Remember Thomas Frank’s book What’s the Matter with Kansas? Unfortunately, it’s not just Kansas. Indiana is governed by Republicans who refuse to believe science–and for that matter, routinely reject any reality inconsistent with an ideology firmly grounded in the 1950s.
Most recently, our embarrassing and self-aggrandizing Attorney General joined the state with others suing the Biden Administration for confronting the threat of climate change.The states we are joining are hardly economic powerhouses: Missouri, Arizona, Arkansas, Kansas, Montana, Nebraska, Ohio, Oklahoma, South Carolina, Tennessee and Utah. (A recent study out of Yale describes “low road states” like these as those laboring under legacies of “conservative governance,” characterized by lower minimum wages, anti-union policies, and underfunded education and infrastructure.)
The lawsuit was filed Monday in federal court in Missouri as a response to President Joe Biden’s sweeping environmental protection order called “Protecting Public Health and the Environment and Restoring Science to Tackle the Climate Crisis.”
Biden signed the order into action Jan. 20. It set in motion the reversal of a bevy of Trump administration-era policies that promoted economic growth over environmental regulations.
The lawsuit is a stark example of the refusal of far too many lawmakers in too many states to admit that climate change is real, and that it poses an existential threat to civilization–a threat that is daily becoming harder to ignore. It’s hard to know whether the group of Attorneys General who are participating in this lawsuit are truly among the “deniers” or simply pandering to state populations unwilling to confront reality.
It isn’t just our current, unfortunate Attorney General. This year’s session of the Indiana General Assembly offers evidence–if any was needed–that our lawmakers have absolutely no interest in America’s environment, or even in combatting their own state’s high levels of pollution.
Committees have been called the “workhorses” of the Indiana General Assembly, the places where Hoosiers can testify on bills and lawmakers can hash out their differences.
But one committee has been missing in action this year.

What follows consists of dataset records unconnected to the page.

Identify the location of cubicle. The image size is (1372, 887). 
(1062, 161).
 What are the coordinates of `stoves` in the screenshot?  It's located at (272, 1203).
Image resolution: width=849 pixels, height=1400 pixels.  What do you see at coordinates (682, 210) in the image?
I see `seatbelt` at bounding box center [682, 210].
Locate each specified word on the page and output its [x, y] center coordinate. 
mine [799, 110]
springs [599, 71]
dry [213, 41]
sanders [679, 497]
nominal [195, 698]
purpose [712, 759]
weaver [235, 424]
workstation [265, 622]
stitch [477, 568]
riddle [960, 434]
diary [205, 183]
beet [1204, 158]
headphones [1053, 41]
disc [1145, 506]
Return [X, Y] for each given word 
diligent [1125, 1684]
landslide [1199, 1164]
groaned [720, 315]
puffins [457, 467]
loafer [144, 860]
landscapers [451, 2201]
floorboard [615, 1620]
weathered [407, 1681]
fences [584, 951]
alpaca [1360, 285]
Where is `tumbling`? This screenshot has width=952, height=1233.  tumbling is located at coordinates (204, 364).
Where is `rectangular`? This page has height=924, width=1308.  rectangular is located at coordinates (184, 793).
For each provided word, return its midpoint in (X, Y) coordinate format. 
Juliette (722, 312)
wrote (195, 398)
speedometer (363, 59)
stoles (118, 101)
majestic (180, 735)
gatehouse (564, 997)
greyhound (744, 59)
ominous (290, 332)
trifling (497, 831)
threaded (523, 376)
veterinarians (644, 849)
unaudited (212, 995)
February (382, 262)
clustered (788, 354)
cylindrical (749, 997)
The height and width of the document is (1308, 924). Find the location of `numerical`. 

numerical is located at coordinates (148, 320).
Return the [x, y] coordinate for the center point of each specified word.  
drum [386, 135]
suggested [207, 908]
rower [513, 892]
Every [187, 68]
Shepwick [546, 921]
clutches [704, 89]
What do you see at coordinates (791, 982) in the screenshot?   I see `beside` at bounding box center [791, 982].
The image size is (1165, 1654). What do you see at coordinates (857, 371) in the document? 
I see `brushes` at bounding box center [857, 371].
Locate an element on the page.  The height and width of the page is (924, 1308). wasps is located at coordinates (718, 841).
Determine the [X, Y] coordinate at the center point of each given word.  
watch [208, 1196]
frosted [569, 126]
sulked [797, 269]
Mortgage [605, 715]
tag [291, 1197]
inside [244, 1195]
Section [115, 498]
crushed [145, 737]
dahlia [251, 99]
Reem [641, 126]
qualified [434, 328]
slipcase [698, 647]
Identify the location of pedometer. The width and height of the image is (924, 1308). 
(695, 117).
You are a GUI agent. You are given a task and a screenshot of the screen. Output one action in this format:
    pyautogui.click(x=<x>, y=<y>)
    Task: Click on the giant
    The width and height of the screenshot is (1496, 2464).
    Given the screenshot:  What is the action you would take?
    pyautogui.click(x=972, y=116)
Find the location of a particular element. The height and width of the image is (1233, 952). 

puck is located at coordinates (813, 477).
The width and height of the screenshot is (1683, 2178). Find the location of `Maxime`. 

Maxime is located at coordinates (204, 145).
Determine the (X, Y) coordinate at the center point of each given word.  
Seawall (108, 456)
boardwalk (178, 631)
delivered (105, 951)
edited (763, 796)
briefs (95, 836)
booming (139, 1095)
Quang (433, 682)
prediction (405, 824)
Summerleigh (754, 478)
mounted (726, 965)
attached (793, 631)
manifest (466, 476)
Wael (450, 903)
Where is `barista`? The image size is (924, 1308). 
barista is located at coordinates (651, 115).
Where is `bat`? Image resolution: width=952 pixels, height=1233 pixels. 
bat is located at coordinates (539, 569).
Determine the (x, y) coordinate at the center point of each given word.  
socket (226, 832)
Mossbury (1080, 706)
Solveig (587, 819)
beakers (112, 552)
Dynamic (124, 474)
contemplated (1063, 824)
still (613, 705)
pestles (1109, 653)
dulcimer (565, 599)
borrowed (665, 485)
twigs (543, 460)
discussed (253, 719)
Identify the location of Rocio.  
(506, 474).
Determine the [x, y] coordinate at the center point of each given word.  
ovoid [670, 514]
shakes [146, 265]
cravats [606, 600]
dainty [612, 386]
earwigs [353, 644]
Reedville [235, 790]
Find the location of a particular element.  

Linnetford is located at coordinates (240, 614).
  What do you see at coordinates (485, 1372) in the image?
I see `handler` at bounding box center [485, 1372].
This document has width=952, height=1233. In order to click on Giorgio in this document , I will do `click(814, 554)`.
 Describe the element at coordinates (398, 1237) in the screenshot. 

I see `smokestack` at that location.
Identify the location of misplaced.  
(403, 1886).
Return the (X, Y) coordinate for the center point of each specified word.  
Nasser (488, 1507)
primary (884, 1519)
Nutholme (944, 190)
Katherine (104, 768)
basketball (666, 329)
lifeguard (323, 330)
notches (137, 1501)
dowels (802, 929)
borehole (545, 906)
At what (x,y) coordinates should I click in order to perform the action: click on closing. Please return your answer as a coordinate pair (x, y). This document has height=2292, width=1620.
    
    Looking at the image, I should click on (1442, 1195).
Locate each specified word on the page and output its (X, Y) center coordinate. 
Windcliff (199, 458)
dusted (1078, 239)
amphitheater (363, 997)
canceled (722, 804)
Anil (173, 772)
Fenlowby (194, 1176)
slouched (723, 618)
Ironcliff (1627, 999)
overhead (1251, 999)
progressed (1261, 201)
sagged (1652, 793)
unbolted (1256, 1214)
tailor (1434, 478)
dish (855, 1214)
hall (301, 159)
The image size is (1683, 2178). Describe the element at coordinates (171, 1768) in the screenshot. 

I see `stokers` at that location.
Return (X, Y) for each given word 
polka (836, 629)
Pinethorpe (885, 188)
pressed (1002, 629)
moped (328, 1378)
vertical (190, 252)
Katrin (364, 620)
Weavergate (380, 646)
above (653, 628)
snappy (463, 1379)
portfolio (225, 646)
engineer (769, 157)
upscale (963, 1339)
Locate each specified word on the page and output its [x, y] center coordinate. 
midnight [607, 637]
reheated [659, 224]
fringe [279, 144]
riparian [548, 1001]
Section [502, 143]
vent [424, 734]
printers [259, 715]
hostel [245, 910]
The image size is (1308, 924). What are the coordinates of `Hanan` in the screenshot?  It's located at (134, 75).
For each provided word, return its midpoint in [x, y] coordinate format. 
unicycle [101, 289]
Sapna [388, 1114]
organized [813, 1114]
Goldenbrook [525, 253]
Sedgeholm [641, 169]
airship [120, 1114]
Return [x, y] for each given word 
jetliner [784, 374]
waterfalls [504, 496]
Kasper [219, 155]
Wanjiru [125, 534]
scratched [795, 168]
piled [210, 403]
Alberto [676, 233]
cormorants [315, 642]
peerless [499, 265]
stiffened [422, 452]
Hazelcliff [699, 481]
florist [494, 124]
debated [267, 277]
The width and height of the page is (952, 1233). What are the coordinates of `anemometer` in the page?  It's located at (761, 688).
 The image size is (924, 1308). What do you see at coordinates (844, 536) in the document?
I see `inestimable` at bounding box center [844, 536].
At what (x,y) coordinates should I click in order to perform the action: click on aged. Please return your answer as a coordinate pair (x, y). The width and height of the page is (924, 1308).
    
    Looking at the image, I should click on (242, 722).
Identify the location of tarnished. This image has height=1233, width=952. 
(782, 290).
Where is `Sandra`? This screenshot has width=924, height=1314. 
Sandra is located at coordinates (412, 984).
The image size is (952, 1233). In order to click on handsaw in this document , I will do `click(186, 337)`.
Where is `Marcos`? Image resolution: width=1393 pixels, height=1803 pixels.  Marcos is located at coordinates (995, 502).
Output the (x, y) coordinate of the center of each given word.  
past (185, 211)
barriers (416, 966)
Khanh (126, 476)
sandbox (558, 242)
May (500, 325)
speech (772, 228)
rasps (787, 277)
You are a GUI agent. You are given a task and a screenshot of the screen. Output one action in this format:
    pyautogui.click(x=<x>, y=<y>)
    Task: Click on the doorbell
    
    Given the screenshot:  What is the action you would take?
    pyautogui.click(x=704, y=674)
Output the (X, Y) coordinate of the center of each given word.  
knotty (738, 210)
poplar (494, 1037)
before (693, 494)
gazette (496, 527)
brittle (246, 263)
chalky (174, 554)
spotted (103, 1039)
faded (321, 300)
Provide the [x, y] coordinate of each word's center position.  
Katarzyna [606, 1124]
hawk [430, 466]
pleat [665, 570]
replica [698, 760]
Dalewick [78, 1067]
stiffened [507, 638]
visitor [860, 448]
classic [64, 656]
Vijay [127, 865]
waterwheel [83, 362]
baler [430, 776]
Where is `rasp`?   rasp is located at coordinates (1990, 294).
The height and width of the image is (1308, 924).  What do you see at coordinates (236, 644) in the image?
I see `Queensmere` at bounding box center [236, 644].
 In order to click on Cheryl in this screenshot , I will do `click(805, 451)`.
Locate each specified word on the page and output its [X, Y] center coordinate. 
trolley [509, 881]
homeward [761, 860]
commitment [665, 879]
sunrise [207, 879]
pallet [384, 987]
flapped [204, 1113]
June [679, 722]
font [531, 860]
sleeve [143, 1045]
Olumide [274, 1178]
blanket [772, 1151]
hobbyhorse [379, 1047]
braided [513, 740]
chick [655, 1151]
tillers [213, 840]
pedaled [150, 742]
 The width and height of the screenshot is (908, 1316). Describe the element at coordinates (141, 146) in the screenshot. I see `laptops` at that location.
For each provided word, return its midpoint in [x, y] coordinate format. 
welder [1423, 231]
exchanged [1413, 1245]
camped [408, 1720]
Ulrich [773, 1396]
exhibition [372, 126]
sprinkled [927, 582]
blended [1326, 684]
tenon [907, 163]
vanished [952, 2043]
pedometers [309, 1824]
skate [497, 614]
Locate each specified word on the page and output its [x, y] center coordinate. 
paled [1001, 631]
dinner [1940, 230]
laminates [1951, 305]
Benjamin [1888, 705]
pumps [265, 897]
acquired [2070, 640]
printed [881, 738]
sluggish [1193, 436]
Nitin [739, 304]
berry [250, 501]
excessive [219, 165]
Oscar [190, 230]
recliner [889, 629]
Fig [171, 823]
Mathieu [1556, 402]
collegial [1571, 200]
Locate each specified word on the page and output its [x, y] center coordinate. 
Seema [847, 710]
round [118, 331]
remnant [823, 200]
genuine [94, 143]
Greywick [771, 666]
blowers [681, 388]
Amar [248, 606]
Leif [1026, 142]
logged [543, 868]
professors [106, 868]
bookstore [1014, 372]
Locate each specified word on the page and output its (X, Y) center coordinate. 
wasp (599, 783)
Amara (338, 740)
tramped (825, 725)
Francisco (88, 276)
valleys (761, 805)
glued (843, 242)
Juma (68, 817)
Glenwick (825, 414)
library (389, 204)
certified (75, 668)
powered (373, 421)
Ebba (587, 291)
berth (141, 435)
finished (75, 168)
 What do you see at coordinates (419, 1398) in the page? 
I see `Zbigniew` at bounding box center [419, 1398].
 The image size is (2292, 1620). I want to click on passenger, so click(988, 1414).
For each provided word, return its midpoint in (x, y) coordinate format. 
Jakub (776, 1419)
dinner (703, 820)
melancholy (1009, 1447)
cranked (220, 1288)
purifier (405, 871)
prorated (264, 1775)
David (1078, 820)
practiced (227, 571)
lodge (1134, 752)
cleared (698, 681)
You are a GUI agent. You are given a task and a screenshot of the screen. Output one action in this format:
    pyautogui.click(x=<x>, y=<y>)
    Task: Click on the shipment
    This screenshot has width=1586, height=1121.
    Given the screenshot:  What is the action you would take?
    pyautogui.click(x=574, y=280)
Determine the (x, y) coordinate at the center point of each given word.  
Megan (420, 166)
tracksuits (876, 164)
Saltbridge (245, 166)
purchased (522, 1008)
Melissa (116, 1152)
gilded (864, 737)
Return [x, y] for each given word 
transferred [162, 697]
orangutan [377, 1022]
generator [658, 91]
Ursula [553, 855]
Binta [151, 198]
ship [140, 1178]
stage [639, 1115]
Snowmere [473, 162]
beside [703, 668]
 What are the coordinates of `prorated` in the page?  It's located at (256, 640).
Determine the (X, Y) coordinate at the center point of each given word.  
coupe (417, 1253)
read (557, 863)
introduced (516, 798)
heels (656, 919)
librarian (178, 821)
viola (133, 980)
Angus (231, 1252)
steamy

The House Environmental Affairs Committee has not met a single time. Not because it didn’t have any legislation assigned to it. Thirteen bills were filed, many dealing with weighty topics.
One would have required preschool and daycare facilities to test for lead and address any high levels that are found. One would have prohibited utilities from keeping contaminating coal ash in unlined ponds where it pollutes groundwater. One would have limited the amount of toxins known as “forever chemicals” in drinking water.
But since the deadline to hear bills from the House has now passed, all of them died without any consideration. And while it’s common for bills to die in committee — most do — it’s unusual for a committee not to meet at all.
As the linked article notes, lawmakers have found time to advance bills making popcorn the official state snack, providing protections for children’s lemonade stands and preventing Indianapolis from changing its name. They just couldn’t be bothered to address the state’s high levels of pollution.
According to the EPA’s Toxics Release Inventory, using data from 2019, the most recent, Indiana releases more chemicals and pollutants per square mile compared to any other state. And those releases have health implications: EPA data also shows that pollution poses a higher risk to public health in Indiana than in most other states.
If there is one characteristic shared by Indiana’s GOP lawmakers, it is willful ignorance.
Gerrymandering explains why the state’s voters continue to install super-majorities of the retrograde, but there are other reasons so many Hoosiers have only the dimmest understanding of science, economics or the operation of government, including the allocation of governmental authority under federalism. Michael Hicks– director of the Center for Business and Economic Research at Ball State University–recently pinned Indiana’s multiple problems on lawmakers’ refusal to adequately support education.
Indiana is failing at the single most important thing the state does to ensure a growing economy: educate our children and young adults. Our “Mississippi Strategy” of low taxes, declining educational attainment and huge tax incentives to businesses is finally having an effect. It is precisely what an economic model would predict; declining relative wages, declining productivity and the need to offer even larger incentives to lure employers into our state. That isn’t a strategy any Hoosier should be proud of supporting. But, it is certainly having an effect.
It sure is. What was the lyric in that great Tom Lehrer song about the environment? “Don’t drink the water and don’t breath the air.”